**Task objective**
Print the records word for word, from their first line through the line containing "click(x=341, y=192)", including both.

——————————

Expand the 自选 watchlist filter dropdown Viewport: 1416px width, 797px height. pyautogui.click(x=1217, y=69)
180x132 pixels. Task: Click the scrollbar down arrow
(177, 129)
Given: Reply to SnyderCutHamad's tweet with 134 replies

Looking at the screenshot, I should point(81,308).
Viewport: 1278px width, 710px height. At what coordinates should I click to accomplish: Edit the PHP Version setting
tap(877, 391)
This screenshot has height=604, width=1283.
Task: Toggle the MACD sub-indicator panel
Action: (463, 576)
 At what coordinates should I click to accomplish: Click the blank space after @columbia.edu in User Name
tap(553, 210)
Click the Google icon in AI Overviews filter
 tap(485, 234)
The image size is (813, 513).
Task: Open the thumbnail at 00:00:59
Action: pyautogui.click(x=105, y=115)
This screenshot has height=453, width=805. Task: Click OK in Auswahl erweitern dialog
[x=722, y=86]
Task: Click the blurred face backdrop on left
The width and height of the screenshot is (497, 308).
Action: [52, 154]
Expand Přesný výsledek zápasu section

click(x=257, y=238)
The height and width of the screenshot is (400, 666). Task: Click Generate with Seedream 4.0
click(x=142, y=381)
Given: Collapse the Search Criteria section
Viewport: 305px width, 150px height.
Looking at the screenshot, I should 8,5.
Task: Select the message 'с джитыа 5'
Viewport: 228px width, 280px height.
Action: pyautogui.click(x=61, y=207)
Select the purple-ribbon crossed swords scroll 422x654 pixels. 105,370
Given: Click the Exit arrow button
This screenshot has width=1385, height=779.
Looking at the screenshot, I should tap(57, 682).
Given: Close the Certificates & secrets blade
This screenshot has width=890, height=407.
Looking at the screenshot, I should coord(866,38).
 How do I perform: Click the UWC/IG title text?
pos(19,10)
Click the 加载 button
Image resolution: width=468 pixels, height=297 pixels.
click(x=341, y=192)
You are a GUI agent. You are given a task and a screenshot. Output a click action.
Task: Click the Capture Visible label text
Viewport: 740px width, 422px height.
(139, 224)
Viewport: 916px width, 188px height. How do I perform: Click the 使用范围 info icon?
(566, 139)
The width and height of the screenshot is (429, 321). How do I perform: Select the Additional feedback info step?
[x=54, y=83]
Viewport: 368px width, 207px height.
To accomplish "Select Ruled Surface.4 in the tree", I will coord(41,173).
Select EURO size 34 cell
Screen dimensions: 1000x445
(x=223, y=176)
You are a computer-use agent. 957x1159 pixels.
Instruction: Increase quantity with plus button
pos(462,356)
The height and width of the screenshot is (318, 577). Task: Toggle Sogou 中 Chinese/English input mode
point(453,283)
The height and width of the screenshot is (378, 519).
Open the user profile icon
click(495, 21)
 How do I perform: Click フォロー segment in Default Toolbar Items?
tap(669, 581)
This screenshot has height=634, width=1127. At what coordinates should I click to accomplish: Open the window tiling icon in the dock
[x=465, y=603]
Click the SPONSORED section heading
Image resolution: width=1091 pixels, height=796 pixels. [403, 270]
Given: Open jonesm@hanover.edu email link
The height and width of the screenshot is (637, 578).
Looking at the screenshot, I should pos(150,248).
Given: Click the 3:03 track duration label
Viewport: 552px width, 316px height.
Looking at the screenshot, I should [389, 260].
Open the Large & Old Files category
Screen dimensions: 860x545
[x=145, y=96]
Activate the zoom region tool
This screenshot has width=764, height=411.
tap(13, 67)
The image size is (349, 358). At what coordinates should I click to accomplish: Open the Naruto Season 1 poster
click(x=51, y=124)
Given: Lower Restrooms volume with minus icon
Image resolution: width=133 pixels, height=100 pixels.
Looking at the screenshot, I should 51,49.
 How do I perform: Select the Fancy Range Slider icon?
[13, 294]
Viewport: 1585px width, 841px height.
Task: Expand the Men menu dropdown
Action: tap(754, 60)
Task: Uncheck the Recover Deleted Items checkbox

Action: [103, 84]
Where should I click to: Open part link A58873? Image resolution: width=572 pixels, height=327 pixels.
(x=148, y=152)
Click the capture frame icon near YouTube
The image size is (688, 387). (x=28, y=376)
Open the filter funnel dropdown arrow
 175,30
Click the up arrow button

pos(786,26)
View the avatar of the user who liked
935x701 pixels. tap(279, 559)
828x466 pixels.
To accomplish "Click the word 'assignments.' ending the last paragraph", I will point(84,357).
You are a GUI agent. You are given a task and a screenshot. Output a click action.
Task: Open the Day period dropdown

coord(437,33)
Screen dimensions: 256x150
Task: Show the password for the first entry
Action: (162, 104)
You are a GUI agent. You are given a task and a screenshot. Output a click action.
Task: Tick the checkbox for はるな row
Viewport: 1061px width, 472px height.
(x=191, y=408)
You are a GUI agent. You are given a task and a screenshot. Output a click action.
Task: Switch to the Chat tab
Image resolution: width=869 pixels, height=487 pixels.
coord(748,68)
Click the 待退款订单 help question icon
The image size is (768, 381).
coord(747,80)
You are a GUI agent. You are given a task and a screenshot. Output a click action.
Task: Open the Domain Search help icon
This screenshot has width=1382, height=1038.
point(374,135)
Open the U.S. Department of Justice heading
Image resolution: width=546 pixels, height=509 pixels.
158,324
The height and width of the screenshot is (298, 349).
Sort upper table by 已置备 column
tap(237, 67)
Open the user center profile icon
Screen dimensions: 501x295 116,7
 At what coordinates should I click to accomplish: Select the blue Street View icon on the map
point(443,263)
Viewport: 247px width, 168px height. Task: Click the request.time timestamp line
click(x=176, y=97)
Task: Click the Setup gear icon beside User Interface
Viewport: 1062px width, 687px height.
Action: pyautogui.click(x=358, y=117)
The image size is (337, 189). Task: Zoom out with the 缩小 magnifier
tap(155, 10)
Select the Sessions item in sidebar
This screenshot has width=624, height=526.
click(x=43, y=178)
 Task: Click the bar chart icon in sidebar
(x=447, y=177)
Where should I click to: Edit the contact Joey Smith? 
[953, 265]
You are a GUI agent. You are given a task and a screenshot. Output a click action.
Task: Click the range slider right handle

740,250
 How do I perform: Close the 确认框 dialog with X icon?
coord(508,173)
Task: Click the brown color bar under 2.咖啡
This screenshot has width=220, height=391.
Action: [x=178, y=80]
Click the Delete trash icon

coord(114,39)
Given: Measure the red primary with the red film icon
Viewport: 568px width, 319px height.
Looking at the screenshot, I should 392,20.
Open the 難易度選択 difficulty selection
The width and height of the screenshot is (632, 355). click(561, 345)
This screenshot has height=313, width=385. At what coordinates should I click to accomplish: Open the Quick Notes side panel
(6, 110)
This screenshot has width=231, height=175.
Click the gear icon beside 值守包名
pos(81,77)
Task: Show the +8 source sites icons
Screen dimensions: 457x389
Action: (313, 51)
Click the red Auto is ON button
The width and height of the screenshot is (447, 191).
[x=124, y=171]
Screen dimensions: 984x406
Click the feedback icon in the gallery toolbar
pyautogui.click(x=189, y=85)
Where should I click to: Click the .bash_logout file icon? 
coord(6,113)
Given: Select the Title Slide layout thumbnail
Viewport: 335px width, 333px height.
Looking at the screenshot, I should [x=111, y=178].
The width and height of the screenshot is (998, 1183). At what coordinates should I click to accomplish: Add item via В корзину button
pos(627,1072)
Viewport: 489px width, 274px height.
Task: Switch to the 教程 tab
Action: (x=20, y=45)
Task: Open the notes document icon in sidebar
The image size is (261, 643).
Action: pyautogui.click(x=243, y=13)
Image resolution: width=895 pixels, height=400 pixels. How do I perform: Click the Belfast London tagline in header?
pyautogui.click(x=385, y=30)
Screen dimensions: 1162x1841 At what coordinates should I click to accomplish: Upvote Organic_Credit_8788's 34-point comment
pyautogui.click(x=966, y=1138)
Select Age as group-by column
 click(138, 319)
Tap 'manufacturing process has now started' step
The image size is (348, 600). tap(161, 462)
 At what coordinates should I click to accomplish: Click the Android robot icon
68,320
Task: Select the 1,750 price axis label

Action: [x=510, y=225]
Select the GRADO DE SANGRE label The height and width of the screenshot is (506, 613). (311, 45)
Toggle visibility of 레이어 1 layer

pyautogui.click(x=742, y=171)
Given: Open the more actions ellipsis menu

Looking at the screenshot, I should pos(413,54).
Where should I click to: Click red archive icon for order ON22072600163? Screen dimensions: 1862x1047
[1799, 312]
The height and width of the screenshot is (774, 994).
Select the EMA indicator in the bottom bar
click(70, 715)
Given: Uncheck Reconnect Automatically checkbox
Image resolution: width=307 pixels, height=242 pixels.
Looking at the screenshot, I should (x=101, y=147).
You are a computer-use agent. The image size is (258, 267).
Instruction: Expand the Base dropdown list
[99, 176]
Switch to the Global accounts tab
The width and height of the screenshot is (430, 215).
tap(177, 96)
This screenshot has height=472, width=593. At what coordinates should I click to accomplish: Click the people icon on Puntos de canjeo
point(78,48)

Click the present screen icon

——————————

**Task output**
Expand the 自选 watchlist filter dropdown Viewport: 1416px width, 797px height. pyautogui.click(x=1217, y=69)
180x132 pixels. Task: Click the scrollbar down arrow
(177, 129)
Given: Reply to SnyderCutHamad's tweet with 134 replies

Looking at the screenshot, I should point(81,308).
Viewport: 1278px width, 710px height. At what coordinates should I click to accomplish: Edit the PHP Version setting
tap(877, 391)
This screenshot has height=604, width=1283.
Task: Toggle the MACD sub-indicator panel
Action: (463, 576)
 At what coordinates should I click to accomplish: Click the blank space after @columbia.edu in User Name
tap(553, 210)
Click the Google icon in AI Overviews filter
 tap(485, 234)
The image size is (813, 513).
Task: Open the thumbnail at 00:00:59
Action: pyautogui.click(x=105, y=115)
This screenshot has height=453, width=805. Task: Click OK in Auswahl erweitern dialog
[x=722, y=86]
Task: Click the blurred face backdrop on left
The width and height of the screenshot is (497, 308).
Action: [52, 154]
Expand Přesný výsledek zápasu section

click(x=257, y=238)
The height and width of the screenshot is (400, 666). Task: Click Generate with Seedream 4.0
click(x=142, y=381)
Given: Collapse the Search Criteria section
Viewport: 305px width, 150px height.
Looking at the screenshot, I should 8,5.
Task: Select the message 'с джитыа 5'
Viewport: 228px width, 280px height.
Action: pyautogui.click(x=61, y=207)
Select the purple-ribbon crossed swords scroll 422x654 pixels. 105,370
Given: Click the Exit arrow button
This screenshot has width=1385, height=779.
Looking at the screenshot, I should tap(57, 682).
Given: Close the Certificates & secrets blade
This screenshot has width=890, height=407.
Looking at the screenshot, I should coord(866,38).
 How do I perform: Click the UWC/IG title text?
pos(19,10)
Click the 加载 button
Image resolution: width=468 pixels, height=297 pixels.
click(x=341, y=192)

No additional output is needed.